EXCERPTED PASSAGE START

SOS - save our shops!

Wednesday, July 23, 2008

As regular readers know, I am not a fan of the No 10 website - or, to be specific, the gimmicky e-petition section. I have lost count of the number of petitions Forest has been asked to support and I have said no to nearly every one - partly because there are too many on the same subject (the smoking ban), and partly because I prefer not to play this government-inspired game. (The anti-hunting ban petition attracted hundreds of thousands of supporters and the government, predictably, ignored it.)

Another problem is that people love to do their own thing. This has led to scores of petitions - often signed by the same people - complaining about the smoking ban, with the result that few (if any) have attracted more than a handful of signatures and the impact has been minimal. (It's that sort of indiscipline that repeatedly hinders the pro-choice movement.)

Anyway, there is a new petition - concerning the government's proposal to ban the display of tobacco in shops - on the No 10 website, and for once I would like to encourage everyone to sign it. It reads:

"We the undersigned petition the Prime Minister to reconsider his Government's proposal to ban the display of tobacco in shops, and consider ensuring instead stronger enforcement of the law to prevent underage sales and illicit trade and to make it illegal for adults to buy tobacco on behalf of anyone under 18."

There are a number of reasons why I think this petition is worth signing. One, I believe it's the only one on this subject that is currently live on the Downing Street website; two, the issue is currently the subject of a public consultation and if a significant number of people sign the petition individuals and organisations will be able to highlight the fact in their submissions; three, it's a very important issue because if the proposal to ban the sale of tobacco in shops becomes law it will not only affect smokers, it could have a devastating impact on small shops and community stores; four, the message it sends is that smoking is an adult activity and responsible smokers will support measures that discourage underage sales - but let's have some respect and consideration in return.

EXCERPTED PASSAGE END

* _EXERCISE INSTRUCTIONS_:
[1] List the numbered reasons the blog post on the tobacco display petition gives for signing it.
[2] Carry on the blog post on the tobacco display petition, starting after its last sentence.
The rows that come next have no connection to the blog post.

RECORDED INFORMATION START

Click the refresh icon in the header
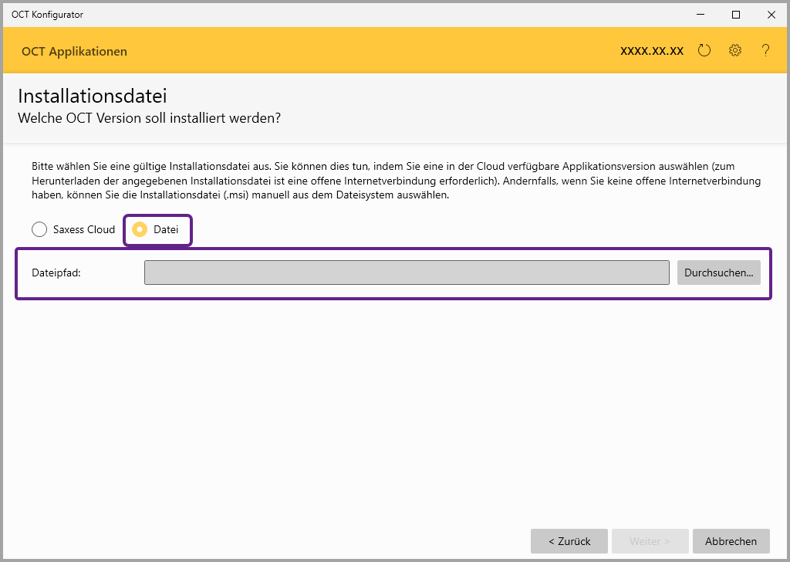790x562 pixels. coord(704,51)
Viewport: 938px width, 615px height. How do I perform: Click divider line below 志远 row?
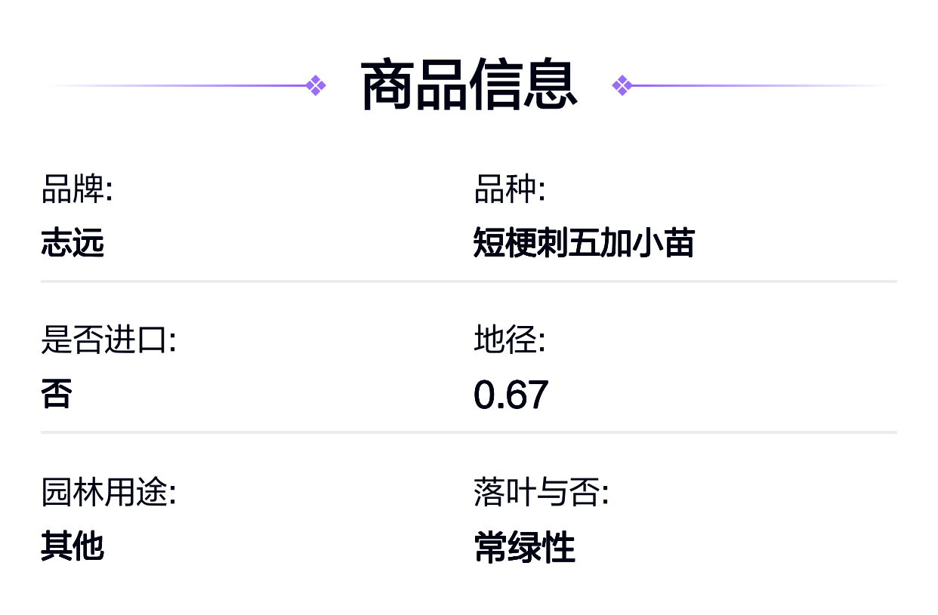(469, 281)
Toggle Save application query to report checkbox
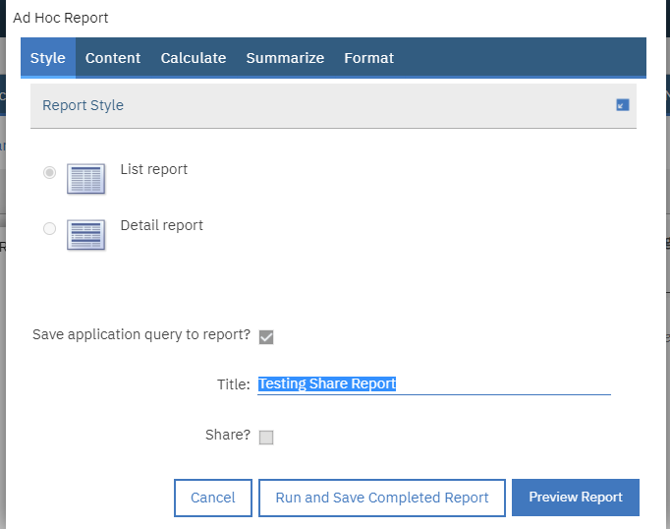This screenshot has height=529, width=670. pyautogui.click(x=266, y=337)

RECORDED INFORMATION END

* _RESULTS OF THE EXERCISE_:
[1]
1. It is believed to be the only petition on this subject currently live on the Downing Street website.
2. The issue is the subject of a public consultation, and if many people sign, individuals and organisations can point to that in their submissions.
3. It is a very important issue: if the proposal becomes law, it will affect smokers and could have a devastating impact on small shops and community stores.
4. It sends the message that smoking is an adult activity and that responsible smokers will support measures that discourage underage sales, while asking for respect and consideration in return.

[2]
Last but not least, I happen to know the proposer. Ken Patel is a retailer from Leicester and I greatly admire the work that he and his colleagues are doing to lobby government. They deserve Forest's support - and the support of their customers.

So, please sign the petition today - and encourage similar-minded people to do so too. Click HERE

Conference call

Tuesday, July 22, 2008

This year's party conference season is going to be our busiest yet. It certainly seems that way because we have spent the past few days desperately trying to meet deadlines for venues, listings, advertisements and artwork. There's also the small matter of confirming speakers - which isn't easy when everyone is about to go on holiday. And now, for the first time, the police have asked us to answer questions about our events. If we can reach the end of the month without a major hiccup, I'll breathe a little easier.

The Freedom Zone (September 29-30) is a new initiative and our most ambitious conference event ever. Organised in conjunction with The Freedom Association, it's a two-day mini-conference designed to put individual freedom at the top of the political agenda. We're launching it at the Conservative conference in Birmingham but I hope that it will eventually make an appearance at other party conferences too.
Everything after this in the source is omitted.